Jednak podaje warunek, który nie wiadomo czy, a jeśli tak, to kiedy uda się spełnić. Chodzi o dokładne poznanie działania mózgu. Neuronaukowcy zajmują się tym już od dekad i mimo wielu osiągnięć nadal mózg kryje ogrom tajemnic.
Jak jednak twierdzi badacz, komputery mogą symulować świadomość, która w świecie żywym istnieje na różnych poziomach. Na przykład zwierzęta, nawet te prostsze, mają być nią do pewnego stopnia obdarzone, choć bez świadomości własnego istnienia i działania.
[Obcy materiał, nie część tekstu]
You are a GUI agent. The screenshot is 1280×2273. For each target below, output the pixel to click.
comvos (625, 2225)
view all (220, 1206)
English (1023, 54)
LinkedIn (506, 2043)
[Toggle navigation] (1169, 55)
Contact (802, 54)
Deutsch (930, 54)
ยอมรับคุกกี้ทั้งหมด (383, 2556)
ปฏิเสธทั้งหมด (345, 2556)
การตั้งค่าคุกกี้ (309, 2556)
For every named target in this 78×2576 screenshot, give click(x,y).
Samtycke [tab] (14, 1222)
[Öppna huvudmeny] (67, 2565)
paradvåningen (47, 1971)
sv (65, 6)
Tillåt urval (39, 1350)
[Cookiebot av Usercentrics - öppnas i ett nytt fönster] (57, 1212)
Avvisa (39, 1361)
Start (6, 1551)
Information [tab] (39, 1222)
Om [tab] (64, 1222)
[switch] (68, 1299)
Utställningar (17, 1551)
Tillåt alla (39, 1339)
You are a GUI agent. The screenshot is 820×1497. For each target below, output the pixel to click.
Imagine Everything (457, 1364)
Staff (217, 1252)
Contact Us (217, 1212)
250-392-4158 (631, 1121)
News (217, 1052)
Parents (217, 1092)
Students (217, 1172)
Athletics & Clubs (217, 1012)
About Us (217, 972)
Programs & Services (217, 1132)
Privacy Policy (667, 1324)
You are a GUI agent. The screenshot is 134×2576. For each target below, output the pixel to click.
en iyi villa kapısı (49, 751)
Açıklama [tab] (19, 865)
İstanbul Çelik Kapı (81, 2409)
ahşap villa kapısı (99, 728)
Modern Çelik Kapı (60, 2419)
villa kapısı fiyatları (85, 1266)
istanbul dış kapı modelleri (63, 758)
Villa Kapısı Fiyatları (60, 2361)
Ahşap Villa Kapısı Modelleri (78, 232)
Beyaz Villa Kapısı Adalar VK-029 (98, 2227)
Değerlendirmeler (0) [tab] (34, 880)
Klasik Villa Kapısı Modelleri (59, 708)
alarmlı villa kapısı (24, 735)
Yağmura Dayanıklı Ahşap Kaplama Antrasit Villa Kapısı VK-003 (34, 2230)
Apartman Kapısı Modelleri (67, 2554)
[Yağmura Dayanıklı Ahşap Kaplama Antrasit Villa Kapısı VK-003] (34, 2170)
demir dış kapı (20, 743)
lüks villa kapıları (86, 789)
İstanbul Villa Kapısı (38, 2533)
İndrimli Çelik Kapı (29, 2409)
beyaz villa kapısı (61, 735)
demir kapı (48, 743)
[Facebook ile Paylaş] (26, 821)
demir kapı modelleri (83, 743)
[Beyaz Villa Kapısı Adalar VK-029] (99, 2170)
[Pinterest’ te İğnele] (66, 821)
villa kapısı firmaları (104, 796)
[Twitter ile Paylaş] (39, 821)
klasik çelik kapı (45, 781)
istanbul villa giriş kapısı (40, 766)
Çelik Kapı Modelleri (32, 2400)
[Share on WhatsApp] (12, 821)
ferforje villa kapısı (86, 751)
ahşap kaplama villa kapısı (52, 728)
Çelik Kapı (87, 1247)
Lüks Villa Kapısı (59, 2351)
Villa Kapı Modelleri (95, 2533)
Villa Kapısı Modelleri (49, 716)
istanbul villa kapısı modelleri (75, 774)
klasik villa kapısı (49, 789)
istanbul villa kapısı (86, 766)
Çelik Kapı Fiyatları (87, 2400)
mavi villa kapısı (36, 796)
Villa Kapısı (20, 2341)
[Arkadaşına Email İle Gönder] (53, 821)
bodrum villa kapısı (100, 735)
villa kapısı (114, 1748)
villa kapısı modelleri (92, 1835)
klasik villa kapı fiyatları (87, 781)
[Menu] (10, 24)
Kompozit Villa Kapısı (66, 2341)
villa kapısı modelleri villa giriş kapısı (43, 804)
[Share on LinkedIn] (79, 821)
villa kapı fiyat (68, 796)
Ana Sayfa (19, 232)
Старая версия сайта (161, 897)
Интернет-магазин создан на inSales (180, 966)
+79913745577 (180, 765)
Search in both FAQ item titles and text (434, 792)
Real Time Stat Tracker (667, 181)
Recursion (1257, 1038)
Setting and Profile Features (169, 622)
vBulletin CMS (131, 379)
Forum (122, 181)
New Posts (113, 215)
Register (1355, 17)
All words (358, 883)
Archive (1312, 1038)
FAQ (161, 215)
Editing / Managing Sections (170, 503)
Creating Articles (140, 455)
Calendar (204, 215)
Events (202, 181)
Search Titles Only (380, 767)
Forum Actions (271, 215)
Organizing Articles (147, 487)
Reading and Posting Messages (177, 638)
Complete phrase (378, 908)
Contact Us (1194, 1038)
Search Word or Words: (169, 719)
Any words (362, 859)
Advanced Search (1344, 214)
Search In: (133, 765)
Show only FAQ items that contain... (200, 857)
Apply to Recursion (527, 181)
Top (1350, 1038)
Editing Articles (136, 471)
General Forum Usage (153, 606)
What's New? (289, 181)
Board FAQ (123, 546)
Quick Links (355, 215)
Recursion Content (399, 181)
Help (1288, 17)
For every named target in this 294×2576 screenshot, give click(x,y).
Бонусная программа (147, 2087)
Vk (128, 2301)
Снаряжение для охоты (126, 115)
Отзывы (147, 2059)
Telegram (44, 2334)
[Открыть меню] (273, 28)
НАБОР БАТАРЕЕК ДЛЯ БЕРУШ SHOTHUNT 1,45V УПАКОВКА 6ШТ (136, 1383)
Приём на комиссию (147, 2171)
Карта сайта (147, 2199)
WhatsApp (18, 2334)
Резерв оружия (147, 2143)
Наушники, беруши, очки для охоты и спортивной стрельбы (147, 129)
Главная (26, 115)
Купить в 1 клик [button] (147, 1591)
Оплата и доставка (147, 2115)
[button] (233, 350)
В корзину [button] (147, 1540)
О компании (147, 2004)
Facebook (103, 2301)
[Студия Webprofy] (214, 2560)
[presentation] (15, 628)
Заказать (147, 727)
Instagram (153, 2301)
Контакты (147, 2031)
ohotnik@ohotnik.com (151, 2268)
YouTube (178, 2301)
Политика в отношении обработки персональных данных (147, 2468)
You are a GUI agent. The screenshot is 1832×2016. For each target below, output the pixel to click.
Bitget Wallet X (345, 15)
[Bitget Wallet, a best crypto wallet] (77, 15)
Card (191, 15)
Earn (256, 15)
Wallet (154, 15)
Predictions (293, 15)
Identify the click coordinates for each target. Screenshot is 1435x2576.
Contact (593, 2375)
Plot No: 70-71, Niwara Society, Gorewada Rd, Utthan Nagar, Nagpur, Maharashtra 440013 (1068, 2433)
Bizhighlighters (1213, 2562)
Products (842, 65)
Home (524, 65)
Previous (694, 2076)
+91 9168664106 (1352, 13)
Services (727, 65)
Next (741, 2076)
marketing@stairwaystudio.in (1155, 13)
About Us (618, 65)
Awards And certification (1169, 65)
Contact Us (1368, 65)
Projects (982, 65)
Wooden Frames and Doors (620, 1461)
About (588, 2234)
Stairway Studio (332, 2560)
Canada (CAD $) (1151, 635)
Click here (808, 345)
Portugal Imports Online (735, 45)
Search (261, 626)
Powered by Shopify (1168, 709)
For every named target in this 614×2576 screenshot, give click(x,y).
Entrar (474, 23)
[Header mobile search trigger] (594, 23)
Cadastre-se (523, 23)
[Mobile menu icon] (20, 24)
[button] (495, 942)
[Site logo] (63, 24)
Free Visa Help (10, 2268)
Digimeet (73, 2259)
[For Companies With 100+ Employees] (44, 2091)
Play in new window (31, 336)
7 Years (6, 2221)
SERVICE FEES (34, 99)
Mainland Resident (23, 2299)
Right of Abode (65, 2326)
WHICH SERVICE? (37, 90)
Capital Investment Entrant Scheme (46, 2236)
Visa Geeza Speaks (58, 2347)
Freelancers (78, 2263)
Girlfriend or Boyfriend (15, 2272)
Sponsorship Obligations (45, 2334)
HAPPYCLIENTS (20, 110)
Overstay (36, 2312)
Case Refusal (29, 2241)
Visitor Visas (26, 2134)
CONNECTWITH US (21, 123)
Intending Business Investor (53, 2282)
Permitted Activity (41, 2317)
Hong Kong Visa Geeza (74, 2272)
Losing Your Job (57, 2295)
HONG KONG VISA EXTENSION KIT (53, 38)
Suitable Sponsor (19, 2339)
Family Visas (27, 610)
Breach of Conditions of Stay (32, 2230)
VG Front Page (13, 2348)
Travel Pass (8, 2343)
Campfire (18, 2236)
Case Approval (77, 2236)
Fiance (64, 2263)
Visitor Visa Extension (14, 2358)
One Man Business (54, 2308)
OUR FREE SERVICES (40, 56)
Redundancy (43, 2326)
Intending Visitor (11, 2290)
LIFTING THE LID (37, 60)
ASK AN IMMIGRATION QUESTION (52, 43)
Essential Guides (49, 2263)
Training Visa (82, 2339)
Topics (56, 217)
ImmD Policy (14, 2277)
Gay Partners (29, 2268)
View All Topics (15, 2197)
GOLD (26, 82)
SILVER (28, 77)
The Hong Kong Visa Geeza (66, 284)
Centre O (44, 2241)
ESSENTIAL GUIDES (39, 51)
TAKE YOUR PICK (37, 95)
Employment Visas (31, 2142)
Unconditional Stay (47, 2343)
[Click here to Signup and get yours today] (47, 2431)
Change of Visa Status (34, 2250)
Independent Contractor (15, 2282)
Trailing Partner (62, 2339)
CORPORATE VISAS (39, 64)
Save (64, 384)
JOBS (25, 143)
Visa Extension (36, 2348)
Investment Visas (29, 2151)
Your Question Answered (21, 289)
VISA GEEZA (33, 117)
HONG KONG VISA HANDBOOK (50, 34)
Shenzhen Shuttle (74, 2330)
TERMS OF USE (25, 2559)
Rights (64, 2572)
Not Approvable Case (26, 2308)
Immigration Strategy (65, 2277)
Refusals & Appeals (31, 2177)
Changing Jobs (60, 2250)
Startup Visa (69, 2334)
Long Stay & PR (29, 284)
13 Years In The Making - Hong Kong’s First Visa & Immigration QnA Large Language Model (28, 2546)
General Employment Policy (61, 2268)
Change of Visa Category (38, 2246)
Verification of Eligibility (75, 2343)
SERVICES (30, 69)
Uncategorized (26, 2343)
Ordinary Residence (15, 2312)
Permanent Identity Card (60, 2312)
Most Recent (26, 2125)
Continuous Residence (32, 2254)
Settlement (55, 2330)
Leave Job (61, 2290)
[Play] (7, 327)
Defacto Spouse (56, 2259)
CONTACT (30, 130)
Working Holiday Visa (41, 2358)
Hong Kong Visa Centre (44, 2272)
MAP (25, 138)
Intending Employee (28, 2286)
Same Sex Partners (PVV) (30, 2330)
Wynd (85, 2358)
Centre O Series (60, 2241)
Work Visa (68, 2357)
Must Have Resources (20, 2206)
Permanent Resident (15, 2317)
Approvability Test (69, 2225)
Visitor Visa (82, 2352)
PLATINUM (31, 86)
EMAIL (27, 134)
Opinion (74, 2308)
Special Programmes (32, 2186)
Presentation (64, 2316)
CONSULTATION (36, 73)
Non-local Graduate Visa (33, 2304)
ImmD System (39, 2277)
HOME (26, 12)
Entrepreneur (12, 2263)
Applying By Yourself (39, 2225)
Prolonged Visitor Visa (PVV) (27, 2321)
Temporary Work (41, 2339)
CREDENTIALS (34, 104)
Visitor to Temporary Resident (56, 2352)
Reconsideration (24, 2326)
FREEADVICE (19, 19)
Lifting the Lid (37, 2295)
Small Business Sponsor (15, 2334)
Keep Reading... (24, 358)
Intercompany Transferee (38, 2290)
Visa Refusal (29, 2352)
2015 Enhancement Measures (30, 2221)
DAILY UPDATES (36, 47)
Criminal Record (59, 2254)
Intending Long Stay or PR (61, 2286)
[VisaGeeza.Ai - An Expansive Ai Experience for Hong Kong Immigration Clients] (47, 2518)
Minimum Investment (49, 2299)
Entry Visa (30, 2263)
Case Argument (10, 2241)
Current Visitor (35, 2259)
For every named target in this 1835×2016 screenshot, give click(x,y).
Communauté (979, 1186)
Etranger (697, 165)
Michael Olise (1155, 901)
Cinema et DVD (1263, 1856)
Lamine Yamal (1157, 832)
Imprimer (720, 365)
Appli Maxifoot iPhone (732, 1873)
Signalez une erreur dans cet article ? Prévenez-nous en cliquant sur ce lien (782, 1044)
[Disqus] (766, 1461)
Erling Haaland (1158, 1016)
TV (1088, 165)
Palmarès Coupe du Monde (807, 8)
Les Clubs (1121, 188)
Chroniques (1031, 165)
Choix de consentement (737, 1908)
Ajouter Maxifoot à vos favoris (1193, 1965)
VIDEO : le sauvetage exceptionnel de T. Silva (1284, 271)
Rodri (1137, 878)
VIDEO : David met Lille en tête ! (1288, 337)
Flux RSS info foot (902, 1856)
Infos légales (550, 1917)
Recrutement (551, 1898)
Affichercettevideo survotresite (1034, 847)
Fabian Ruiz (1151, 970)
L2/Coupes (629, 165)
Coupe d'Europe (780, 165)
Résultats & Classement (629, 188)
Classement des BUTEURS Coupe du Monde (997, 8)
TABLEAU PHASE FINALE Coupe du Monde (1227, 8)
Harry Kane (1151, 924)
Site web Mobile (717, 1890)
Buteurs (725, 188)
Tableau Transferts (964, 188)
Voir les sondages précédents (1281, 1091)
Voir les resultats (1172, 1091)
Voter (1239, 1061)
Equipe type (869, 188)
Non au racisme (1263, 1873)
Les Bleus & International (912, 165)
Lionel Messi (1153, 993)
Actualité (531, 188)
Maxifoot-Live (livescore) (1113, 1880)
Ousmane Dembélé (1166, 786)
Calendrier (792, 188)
Pomaga ona jednak zwierzętom w większym lub mniejszym stopniu planować swoje zachowanie.
Przypomina to, zdaniem naukowca, sytuację, w której człowiek działa w tzw. flow, nie zastanawiając się zbytnio nad tym, co akurat robi.
Taki prostszy poziom świadomości, według autora książki, ma być jako pierwszy odtworzony w komputerach.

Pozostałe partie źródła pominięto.